Selanjutnya adalah menentukan gradasi tiap ukuran maksimum yang akan digunakan.
Pembuatan gradasi ukuran maksimum mengacu pada gradasi laston jenis ac-base pada spesifikasi bina marga 2010
rev 3 2013.
Dari
gradasi yang teah dibuat selanjutnya adalah menentukan kadar aspal rencana
dengan menggunakan rumus Pb untuk mendapatkan besaran kadar aspal optimum.
Setelah kadar aspal rencana ditentukan maka selanjutnya adalah membuat variasi
kadar aspal rencana dan benda uji dengan variasi kadar aspal rencana tersebut (Rahman et al., 2017). Benda uji yang telah
dibuat tadi kemudian diuji untuk mendapatkan nilai volumetrik dan mekanik untuk
melihat kadar aspal mana yang memenuhi semua persyaratan sehingga dipilih
sebagai kadar aspal optimum. Langkah selanjutnya adalah membuat benda uji
dengan kadar aspal optimum dengan variasi ukuran maksimum untuk diuji sifat
volumetrik, sifat mekanik, IDT dan
stiffnessnya kemudian dianalisa sehingga diambil kesimpulan dari penelitian
ini.

☆ ☆ ☆ ☆

Tujuan -
Tolong ganti setiap "kadar aspal rencana" dengan "kadar aspal perkiraan" dalam teks sumber, lalu tuliskan kembali seluruh bagiannya mulai dari "Pembuatan gradasi ukuran" sampai "besaran kadar aspal optimum.". Item-item ini sama sekali tidak diperlukan.

☆ ☆ ☆ ☆

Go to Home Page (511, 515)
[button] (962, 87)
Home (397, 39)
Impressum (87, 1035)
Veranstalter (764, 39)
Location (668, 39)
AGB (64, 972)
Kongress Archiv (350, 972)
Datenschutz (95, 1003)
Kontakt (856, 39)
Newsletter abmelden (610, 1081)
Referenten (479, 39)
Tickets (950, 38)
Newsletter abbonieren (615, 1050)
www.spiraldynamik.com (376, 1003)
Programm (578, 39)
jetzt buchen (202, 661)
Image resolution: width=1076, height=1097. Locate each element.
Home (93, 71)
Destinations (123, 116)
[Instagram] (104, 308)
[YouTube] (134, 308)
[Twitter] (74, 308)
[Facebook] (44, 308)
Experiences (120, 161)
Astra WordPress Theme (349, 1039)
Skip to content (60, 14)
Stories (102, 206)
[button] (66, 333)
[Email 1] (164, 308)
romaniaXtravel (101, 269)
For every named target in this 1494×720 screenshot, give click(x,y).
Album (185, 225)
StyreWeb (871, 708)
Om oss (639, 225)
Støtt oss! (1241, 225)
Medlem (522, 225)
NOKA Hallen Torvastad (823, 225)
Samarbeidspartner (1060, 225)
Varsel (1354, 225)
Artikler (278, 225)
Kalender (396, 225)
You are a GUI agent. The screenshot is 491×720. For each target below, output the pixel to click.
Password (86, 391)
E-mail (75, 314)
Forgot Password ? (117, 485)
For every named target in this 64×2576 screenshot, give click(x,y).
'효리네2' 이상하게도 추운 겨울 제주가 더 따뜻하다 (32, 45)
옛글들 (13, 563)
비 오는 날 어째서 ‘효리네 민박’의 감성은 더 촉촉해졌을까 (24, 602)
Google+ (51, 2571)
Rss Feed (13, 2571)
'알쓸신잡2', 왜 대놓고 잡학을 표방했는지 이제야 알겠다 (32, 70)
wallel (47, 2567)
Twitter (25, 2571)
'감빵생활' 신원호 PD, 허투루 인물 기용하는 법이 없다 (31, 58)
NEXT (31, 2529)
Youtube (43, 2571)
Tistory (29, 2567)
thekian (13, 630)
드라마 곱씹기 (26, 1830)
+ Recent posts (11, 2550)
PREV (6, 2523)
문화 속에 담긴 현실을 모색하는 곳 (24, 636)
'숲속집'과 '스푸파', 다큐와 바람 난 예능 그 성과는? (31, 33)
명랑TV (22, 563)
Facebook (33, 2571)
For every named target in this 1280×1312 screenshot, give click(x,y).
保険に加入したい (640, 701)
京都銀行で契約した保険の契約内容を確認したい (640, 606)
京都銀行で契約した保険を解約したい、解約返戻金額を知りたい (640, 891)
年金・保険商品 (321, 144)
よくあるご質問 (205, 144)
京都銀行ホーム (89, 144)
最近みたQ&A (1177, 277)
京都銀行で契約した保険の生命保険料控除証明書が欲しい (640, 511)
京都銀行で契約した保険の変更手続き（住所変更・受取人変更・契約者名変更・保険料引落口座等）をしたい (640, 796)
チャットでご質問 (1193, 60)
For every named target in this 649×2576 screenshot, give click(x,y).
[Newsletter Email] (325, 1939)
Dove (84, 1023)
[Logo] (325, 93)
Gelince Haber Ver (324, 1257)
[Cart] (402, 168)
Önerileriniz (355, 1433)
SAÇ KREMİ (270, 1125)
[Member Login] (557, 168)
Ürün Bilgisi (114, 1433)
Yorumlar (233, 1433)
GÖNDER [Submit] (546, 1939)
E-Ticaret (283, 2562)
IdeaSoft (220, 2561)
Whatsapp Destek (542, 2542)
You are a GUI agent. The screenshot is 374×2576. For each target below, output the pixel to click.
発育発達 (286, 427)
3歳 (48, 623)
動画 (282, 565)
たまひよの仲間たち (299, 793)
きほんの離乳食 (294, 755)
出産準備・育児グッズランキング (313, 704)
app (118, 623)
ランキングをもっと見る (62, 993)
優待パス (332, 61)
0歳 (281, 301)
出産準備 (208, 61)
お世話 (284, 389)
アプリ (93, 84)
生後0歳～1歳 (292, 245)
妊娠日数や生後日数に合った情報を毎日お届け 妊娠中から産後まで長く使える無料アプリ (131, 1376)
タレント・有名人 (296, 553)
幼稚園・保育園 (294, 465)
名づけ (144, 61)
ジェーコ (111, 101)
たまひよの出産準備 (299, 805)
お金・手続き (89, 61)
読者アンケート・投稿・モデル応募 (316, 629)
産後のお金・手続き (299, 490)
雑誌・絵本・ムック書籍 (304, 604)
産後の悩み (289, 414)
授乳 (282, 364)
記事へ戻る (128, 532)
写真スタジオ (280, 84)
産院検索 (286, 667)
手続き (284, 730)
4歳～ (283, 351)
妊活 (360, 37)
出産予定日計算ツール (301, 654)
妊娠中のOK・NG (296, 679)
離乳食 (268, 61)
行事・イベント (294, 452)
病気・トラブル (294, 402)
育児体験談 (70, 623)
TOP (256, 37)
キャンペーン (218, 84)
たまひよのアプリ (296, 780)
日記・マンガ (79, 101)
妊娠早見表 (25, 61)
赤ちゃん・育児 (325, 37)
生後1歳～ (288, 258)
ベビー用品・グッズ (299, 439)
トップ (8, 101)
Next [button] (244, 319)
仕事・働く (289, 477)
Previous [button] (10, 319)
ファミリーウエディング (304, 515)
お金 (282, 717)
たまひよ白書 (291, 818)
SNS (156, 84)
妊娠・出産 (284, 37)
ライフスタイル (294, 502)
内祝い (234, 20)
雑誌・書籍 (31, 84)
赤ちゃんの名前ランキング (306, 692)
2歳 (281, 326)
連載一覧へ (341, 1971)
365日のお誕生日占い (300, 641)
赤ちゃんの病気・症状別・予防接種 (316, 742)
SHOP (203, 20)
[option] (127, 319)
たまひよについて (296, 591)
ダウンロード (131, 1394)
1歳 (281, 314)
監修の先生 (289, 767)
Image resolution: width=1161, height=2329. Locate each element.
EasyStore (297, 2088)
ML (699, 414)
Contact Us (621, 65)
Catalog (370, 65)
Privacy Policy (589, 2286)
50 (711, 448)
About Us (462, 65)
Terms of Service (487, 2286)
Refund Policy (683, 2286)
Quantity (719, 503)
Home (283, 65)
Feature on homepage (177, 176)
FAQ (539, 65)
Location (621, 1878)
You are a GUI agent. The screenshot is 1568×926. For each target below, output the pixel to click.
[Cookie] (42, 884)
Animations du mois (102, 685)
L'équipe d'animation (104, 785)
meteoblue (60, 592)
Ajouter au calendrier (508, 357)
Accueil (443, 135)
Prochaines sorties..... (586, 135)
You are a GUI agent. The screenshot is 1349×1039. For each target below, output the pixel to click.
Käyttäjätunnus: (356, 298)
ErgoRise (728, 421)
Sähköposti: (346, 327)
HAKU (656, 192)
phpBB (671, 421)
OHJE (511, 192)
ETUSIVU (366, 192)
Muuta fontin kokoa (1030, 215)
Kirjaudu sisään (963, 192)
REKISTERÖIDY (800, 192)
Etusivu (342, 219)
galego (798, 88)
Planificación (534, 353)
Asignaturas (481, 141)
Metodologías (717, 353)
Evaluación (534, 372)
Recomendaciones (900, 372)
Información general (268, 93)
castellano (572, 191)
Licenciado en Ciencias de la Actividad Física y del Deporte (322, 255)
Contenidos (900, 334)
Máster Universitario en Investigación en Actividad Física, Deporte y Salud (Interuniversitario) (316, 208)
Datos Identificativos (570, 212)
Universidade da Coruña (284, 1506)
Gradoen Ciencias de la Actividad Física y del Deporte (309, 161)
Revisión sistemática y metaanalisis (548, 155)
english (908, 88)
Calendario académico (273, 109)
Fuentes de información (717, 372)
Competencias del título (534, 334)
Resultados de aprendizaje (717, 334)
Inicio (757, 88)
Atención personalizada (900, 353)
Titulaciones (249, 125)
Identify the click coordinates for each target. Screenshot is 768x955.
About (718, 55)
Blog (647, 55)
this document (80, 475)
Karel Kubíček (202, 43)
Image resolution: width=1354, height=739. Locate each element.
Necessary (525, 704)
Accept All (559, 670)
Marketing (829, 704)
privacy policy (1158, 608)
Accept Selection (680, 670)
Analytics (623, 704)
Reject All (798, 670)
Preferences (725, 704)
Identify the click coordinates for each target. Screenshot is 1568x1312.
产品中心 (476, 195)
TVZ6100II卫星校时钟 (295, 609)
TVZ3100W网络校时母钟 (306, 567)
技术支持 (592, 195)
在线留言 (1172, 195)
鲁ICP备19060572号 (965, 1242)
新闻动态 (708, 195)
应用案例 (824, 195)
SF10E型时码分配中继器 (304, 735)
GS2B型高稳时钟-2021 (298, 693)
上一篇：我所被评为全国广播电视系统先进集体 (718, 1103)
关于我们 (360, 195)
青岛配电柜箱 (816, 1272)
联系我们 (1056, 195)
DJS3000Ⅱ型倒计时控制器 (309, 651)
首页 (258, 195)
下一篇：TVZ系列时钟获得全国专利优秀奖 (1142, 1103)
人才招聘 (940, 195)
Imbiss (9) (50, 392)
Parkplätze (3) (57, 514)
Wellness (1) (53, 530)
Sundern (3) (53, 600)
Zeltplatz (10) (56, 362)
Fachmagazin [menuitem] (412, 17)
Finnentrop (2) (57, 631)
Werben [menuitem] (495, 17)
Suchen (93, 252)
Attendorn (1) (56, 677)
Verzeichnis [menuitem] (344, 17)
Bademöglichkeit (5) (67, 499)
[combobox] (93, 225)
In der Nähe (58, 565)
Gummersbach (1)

☆ ☆ ☆ ☆

Jawaban Lengkap -
Pembuatan gradasi ukuran maksimum mengacu pada gradasi laston jenis ac-base pada spesifikasi bina marga 2010
rev 3 2013.
Dari
gradasi yang teah dibuat selanjutnya adalah menentukan kadar aspal perkiraan
dengan menggunakan rumus Pb untuk mendapatkan besaran kadar aspal optimum.